Vegetable Chili

Vegetable Chili

Estimated Time: 20 Minutes - 374 Calories

A healthy chili treat made specially for vegetarians.

Ingredients

  • 2 tablespoons olive or canola oil
  • 2 large onions, coarsely chopped
  • 2 cloves garlic, finely chopped
  • 1 tablespoon chili powder
  • 2 stalks celery, diced
  • 2 large carrots, diced
  • 1 sweet red or green pepper, diced
  • 1 can (16 ounces) crushed or diced tomatoes
  • 1 cup vegetable broth
  • 2 yellow squash
  • 1 can (16 ounces) red kidney beans, drained and rinsed
  • 1 cup frozen corn kernels
  • 2 tablespoons chopped parsley
  • 1/2 cup low-fat sour cream]

Instruction

  1. In a Dutch oven, heat oil over moderate heat.

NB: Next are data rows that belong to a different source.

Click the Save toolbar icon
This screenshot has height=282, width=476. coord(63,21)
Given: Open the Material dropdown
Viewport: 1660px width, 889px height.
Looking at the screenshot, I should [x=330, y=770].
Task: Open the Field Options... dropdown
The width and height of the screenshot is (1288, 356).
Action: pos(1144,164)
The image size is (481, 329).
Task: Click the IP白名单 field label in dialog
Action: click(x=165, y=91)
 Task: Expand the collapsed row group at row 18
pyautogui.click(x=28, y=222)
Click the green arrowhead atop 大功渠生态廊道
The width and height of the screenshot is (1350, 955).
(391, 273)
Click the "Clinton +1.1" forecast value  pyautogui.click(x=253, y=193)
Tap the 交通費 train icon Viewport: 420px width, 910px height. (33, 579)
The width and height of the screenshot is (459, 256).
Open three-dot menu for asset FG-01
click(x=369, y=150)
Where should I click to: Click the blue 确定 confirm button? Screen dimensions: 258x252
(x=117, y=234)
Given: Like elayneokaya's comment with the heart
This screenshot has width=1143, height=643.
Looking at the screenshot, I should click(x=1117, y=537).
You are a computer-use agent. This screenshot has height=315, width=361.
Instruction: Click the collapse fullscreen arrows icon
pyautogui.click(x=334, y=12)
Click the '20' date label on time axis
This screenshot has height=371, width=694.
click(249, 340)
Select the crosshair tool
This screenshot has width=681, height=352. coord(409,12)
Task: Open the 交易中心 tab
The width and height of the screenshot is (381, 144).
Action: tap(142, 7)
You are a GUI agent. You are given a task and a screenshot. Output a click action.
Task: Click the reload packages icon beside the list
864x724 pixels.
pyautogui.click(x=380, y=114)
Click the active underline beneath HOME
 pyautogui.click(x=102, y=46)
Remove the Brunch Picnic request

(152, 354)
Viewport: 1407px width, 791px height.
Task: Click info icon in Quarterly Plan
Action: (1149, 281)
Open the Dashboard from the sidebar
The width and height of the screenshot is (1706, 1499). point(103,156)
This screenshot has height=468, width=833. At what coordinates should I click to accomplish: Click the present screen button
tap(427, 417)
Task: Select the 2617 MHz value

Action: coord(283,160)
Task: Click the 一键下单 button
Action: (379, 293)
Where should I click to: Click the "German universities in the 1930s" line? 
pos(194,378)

Add onions and garlic; sauté, stirring, about 7 minutes or until softened and golden. Stir in chili powder and cook 2 to 3 minutes longer.
  2. Sauté celery, carrots, and sweet pepper, stirring frequently, 6 to 7 minutes or until softened.
  3. Add tomatoes and broth; bring to a boil. Add squash, kidney beans, and corn. Cover and simmer, stirring occasionally, 25 to 30 minutes or until tender.
  4. Stir in the parsley and top each serving with sour cream.